____ The input
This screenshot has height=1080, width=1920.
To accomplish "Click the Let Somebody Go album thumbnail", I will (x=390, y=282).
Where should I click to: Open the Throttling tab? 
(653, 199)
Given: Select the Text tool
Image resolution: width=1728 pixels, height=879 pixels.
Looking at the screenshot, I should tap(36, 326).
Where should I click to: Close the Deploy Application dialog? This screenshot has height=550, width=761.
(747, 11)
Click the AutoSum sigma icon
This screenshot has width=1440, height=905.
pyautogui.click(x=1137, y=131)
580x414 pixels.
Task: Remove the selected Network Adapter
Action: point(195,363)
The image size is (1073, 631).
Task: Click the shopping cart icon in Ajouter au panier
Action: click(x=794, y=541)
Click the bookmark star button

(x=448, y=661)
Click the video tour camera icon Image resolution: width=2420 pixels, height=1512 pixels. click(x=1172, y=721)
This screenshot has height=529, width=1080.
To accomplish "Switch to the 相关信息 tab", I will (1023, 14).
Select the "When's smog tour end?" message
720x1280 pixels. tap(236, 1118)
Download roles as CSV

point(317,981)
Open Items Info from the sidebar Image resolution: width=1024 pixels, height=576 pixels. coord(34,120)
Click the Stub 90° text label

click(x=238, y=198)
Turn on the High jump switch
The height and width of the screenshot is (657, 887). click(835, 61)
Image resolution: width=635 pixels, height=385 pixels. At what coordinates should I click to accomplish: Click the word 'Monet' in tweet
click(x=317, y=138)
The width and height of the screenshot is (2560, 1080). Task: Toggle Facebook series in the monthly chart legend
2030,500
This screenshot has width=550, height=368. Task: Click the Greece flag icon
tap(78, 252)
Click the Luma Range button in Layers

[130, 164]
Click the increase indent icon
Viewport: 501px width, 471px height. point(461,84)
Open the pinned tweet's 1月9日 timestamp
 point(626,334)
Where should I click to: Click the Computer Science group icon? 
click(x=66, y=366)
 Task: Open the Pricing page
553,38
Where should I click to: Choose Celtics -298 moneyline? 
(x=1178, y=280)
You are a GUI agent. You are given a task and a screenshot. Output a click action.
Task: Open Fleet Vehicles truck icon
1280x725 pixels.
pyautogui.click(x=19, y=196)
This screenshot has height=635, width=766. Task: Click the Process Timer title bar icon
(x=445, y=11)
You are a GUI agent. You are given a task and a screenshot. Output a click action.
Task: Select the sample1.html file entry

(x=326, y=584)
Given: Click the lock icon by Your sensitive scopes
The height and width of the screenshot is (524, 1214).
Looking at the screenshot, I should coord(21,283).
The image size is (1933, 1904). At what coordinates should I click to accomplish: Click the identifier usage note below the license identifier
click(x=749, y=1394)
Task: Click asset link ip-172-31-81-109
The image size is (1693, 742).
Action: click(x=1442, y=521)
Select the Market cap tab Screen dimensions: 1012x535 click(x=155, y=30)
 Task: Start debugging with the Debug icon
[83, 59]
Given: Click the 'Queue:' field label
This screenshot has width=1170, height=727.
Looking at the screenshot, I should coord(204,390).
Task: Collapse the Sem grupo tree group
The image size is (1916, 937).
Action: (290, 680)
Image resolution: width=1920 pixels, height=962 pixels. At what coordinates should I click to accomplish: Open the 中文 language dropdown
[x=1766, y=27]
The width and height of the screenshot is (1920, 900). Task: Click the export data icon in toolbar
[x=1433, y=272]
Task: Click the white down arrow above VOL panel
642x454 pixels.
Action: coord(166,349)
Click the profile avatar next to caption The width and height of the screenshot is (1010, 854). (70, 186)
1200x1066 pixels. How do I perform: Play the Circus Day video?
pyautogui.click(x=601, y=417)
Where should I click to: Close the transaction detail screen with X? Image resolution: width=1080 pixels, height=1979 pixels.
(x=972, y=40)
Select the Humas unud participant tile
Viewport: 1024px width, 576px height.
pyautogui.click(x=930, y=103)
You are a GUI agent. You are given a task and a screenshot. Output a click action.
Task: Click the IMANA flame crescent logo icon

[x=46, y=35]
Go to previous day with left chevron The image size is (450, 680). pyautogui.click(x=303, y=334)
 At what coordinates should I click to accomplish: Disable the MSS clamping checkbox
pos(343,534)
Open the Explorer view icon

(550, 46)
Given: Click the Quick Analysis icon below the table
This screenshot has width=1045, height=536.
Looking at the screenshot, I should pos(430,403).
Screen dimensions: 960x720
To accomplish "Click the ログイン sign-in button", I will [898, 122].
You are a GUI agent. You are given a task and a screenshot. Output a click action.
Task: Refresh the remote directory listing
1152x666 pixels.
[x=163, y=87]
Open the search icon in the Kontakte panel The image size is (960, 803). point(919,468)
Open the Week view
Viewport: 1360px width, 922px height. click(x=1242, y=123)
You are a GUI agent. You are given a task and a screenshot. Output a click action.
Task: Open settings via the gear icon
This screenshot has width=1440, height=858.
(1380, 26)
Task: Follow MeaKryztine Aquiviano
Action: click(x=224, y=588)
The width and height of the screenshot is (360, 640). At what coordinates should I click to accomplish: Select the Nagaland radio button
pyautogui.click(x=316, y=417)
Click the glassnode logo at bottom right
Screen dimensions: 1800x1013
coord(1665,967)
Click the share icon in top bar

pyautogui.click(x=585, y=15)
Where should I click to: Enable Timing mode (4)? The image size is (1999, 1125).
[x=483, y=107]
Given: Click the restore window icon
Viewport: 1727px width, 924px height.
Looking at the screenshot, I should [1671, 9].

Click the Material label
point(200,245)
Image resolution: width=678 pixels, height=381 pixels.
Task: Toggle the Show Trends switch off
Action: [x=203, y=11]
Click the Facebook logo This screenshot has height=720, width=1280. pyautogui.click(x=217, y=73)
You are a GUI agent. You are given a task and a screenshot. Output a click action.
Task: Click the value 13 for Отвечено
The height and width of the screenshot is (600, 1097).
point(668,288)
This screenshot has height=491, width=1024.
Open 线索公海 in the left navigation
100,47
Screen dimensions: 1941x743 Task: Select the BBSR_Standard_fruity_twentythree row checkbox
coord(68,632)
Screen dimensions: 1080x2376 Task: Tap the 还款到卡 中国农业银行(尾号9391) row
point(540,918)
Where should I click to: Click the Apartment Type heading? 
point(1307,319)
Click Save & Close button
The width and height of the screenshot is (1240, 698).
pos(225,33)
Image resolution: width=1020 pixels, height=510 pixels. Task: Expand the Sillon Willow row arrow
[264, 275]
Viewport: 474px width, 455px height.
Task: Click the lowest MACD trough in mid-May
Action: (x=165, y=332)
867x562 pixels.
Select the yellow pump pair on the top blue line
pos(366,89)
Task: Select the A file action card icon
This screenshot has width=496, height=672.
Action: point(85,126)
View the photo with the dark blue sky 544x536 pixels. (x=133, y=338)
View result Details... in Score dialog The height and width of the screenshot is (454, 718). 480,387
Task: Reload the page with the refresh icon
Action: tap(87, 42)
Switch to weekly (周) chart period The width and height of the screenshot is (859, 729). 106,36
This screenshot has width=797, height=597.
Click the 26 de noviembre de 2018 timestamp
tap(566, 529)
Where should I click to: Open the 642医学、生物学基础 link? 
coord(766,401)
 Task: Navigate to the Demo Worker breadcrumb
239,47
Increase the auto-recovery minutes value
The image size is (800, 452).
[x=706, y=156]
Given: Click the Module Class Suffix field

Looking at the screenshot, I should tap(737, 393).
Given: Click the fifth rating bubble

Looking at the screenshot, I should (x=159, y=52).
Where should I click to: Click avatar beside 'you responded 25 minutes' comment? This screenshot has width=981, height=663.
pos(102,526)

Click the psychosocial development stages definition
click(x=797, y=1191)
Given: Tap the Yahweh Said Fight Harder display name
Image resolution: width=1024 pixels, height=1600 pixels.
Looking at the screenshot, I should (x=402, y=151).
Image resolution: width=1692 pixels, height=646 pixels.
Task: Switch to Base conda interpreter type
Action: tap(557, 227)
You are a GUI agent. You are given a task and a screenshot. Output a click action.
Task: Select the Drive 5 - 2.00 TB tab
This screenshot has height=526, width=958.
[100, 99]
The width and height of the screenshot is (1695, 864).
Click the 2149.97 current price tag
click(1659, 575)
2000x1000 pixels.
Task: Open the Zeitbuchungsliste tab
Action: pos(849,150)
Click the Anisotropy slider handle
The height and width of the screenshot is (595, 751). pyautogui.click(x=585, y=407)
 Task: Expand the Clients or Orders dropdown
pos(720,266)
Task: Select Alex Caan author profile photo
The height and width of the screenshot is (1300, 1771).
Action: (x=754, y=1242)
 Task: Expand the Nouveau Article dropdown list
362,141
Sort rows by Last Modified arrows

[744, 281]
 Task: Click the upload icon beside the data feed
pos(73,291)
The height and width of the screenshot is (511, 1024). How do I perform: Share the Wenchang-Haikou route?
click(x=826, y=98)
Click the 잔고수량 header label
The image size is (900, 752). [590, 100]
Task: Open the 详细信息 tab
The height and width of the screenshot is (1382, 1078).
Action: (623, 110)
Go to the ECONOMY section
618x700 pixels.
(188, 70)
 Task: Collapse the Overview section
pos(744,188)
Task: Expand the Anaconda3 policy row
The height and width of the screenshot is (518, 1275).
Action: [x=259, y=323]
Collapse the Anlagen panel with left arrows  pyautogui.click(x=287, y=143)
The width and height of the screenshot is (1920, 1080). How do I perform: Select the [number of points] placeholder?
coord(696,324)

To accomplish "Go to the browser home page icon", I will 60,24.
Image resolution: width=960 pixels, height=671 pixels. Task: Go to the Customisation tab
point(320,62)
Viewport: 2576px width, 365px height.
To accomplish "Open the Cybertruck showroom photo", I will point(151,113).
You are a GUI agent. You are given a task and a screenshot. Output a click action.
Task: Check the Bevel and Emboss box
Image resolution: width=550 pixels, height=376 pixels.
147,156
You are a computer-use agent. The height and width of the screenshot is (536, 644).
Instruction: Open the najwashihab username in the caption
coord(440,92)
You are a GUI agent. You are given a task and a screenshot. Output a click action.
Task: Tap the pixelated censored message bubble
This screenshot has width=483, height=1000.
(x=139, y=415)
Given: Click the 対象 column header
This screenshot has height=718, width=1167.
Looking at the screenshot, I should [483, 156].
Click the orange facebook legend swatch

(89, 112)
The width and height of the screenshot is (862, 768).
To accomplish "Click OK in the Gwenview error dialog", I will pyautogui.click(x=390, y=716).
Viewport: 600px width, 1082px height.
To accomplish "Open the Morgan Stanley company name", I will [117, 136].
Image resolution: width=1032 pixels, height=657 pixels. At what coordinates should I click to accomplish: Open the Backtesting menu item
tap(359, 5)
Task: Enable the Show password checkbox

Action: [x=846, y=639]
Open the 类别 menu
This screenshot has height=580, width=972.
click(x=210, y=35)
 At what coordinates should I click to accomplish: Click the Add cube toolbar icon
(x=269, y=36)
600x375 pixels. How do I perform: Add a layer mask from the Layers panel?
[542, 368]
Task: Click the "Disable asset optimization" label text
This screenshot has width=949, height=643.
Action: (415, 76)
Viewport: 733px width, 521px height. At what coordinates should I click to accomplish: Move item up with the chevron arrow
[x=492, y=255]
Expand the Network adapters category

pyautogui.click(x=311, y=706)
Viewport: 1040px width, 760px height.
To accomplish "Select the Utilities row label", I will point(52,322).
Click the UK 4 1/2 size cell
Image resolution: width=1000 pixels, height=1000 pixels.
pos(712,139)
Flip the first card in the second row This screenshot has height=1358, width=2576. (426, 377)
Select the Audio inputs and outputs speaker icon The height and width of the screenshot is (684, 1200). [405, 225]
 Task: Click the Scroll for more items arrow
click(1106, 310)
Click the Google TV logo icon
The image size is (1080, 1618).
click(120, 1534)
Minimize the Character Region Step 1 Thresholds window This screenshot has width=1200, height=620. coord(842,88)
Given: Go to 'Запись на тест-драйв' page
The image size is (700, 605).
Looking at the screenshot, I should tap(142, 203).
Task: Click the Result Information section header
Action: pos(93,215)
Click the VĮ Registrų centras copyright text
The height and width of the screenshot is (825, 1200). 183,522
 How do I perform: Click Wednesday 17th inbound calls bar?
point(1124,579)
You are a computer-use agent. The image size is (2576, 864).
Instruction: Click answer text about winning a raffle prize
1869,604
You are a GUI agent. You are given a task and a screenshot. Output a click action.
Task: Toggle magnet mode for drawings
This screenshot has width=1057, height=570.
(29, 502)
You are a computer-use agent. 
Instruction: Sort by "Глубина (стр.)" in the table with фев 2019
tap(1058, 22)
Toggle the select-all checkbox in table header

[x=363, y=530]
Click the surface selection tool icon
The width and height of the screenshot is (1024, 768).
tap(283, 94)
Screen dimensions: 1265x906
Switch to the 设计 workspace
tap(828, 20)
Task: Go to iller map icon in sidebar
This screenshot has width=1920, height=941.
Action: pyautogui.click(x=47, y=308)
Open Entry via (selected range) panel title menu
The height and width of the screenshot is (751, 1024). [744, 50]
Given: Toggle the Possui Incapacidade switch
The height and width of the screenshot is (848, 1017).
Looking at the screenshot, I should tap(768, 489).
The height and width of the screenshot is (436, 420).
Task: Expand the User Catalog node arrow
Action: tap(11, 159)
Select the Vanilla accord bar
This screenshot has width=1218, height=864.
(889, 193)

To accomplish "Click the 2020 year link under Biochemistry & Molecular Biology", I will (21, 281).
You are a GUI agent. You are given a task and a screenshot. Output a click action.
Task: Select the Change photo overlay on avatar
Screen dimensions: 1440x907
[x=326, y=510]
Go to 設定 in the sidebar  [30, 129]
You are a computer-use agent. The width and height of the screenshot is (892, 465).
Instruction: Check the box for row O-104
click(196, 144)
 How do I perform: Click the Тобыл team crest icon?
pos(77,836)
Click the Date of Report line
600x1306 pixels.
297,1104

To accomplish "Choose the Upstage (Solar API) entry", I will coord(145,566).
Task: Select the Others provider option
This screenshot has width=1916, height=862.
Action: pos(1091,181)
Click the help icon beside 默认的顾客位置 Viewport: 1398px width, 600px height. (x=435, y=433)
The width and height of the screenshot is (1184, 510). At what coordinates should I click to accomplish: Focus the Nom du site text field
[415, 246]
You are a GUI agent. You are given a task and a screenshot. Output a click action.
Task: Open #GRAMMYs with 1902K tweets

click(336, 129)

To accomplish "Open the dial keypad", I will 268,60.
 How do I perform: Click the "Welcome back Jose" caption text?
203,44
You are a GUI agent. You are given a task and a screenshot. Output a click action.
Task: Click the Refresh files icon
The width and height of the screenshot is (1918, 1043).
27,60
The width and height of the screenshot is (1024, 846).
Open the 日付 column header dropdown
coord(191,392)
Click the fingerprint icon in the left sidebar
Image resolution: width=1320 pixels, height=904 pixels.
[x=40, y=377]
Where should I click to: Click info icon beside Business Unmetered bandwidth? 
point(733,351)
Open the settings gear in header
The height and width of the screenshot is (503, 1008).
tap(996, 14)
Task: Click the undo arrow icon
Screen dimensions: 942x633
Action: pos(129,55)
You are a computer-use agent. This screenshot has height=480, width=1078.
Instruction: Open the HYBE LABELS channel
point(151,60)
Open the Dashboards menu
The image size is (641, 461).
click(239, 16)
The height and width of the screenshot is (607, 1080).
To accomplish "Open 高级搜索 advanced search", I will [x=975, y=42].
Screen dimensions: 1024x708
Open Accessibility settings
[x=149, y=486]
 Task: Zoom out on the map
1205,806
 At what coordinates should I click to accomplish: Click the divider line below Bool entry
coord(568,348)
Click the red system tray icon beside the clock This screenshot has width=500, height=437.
________
> Directions
Only lines holding the word "asset" belong in the answer; copy all of them from the records.

> Task response
Task: Click asset link ip-172-31-81-109
Task: Click the "Disable asset optimization" label text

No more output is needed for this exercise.